Доселе безжизненный, как президент на долларе, первым зашевелился Хляст. Он, не сгибая протянутых ног, рывком сел и стал растопыренными суставами ощупывать пространство вокруг. С закрытыми глазами. Чуть погодя шевельнулся, а затем тоже сел и Чек.
— Чую, человеческим духом тянет, — на распев прогундел Хляст.
— Они живые! — как сумасшедший заорал суеверно не рискующий отпустить рубильник Максим, — Живые!!!

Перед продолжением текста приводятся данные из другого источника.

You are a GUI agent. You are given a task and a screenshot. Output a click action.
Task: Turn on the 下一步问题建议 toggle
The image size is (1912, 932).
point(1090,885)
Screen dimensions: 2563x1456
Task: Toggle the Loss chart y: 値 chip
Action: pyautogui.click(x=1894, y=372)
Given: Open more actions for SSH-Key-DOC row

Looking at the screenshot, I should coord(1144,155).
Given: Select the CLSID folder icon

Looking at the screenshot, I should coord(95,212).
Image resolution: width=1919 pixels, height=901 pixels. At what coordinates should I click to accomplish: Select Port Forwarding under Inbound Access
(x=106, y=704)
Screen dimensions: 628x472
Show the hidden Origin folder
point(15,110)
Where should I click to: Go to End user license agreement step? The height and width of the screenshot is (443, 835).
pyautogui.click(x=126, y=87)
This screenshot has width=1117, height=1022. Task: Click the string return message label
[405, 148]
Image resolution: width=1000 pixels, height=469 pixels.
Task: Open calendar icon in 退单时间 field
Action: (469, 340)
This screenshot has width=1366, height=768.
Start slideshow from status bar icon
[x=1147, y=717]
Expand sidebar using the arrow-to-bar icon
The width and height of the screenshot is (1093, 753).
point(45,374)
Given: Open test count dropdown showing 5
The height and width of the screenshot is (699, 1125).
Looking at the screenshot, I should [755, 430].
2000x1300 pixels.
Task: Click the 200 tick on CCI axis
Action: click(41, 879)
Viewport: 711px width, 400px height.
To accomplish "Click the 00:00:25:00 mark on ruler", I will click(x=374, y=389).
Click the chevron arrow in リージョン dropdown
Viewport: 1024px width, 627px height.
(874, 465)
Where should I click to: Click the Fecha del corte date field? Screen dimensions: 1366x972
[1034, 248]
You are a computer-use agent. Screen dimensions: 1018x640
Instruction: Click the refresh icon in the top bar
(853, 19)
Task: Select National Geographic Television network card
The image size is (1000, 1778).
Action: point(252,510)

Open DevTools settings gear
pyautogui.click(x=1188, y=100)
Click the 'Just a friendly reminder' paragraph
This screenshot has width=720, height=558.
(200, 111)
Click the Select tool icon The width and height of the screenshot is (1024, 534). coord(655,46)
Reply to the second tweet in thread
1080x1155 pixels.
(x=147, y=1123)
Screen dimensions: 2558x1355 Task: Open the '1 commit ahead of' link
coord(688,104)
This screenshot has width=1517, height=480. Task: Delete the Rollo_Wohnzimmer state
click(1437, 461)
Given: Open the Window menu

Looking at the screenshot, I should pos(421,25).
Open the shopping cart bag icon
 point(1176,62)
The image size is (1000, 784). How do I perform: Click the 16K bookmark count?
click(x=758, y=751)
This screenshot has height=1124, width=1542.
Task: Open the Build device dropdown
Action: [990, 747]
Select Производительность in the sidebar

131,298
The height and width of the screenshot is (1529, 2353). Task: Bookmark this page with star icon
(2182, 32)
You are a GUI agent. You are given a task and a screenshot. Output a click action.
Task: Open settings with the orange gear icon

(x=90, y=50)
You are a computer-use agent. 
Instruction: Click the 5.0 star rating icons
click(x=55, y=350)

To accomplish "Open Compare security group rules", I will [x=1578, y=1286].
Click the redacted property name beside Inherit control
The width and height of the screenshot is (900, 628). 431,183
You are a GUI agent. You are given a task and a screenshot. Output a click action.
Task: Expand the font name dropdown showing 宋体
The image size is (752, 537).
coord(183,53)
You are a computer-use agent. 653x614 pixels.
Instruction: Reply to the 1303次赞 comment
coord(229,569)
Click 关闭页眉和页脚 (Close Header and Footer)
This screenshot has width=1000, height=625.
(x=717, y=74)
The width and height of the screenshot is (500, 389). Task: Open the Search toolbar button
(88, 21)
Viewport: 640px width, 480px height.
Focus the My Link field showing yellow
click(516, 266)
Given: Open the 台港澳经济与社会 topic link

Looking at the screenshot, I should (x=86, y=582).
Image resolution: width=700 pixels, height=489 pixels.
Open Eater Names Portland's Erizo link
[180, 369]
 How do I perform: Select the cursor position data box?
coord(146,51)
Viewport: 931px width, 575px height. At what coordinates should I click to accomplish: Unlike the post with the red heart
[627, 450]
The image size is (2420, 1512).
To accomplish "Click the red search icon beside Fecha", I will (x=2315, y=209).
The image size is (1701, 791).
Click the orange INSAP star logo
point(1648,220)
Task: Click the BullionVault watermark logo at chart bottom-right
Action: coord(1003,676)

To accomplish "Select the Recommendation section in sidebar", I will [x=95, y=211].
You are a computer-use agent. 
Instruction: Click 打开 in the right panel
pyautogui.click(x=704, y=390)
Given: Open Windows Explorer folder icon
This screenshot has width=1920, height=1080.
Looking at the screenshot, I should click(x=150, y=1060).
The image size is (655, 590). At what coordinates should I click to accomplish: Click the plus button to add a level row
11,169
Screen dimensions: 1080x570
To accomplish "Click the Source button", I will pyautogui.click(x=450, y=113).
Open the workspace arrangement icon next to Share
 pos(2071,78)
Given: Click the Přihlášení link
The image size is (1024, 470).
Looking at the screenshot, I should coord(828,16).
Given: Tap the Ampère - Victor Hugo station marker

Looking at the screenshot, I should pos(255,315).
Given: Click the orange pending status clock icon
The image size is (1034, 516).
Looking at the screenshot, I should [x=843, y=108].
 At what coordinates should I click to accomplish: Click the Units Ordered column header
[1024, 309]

И его истошный крик вышвырнул Алину из транса. Тяжело дыша, истекая потом, пошатываясь на непослушных ногах, сестра Алина с удивлением обвела взглядом стены. С трудом вспомнила — кто она, где она и зачем она здесь. И по щекам девушки потекли слезы радости.
— Они живые! — возмутился выходец с того света Чек. — Живые!!!
— Назовитесь! — отставив греметь пестиком и кюветой, властно приказал Валера разупокоенным телам.
И отозвались они в соответствии с деяниями их:
— Заремба Аркадий Геннадьевич, — бесцветно зашевелил навсегда остывшими губами Хляст, — В армии надо мной подшутили, за хлястик шинели пристегнули к турникету в метро. С той поры и прилипла ко мне эта мерзкая кличка «Хлястик». С ней и помер. Погиб двадцать восьмого октября двухтысяче третьего от рождества Христова года при попытке сделать заказ на убийство.
— Чалкин Венедикт Архипович. Семьдесят первого года рождения, — забубнил в свою очередь Чек, — Я из тех, у кого в жизни ночей больше чем дней. После ПТУ забил болт на родной завод. Дружки вальяжные появились, и покатился я по наклонной к философскому разврату. Так и докатился до шестерения на Богдухана. Однажды с подельником решили бомбануть лоха, которому зачем-то понадобились Злаки Зодиака. Ясен пень, собирались втюхать не зелье, а сушеную ромашку. Отрепетировали. А лох оказался шизовый. Психанул. Началась драка. Мне трехкилограммовая банка «Нескафе» шарах по темечку — и поминай как звали.